> [Required work] Below are lines of data. Give the number of them that contain the string "arrow", and nothing else.

###

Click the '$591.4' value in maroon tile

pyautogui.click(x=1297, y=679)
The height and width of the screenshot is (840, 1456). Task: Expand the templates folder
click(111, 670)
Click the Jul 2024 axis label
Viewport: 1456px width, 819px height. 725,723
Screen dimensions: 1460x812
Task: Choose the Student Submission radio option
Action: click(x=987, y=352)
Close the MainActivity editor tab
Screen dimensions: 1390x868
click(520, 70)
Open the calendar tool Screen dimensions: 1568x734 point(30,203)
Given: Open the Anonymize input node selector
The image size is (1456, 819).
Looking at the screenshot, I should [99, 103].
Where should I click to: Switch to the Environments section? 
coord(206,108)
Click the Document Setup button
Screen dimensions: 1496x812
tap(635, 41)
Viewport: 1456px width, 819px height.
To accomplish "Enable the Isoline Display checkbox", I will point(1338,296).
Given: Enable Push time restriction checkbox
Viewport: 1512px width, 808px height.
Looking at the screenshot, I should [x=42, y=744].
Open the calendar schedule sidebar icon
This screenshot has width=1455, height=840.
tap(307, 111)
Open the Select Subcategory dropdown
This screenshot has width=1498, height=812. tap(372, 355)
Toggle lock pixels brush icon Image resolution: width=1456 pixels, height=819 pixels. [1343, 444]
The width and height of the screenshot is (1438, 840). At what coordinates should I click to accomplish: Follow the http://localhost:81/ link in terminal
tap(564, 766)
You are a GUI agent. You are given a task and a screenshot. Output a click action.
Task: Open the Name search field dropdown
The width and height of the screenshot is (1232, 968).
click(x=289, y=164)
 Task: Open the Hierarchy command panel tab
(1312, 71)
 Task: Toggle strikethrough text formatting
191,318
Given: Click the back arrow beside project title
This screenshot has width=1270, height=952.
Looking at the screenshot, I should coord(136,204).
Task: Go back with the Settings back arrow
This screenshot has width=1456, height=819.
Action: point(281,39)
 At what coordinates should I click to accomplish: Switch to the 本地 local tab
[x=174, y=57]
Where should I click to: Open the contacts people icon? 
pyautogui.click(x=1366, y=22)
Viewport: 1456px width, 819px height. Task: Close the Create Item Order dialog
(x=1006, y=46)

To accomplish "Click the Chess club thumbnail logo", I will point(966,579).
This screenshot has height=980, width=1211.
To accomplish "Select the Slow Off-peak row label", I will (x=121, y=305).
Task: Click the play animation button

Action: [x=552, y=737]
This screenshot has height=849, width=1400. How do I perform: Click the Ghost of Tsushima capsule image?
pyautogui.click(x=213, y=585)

###

> [Result below] 2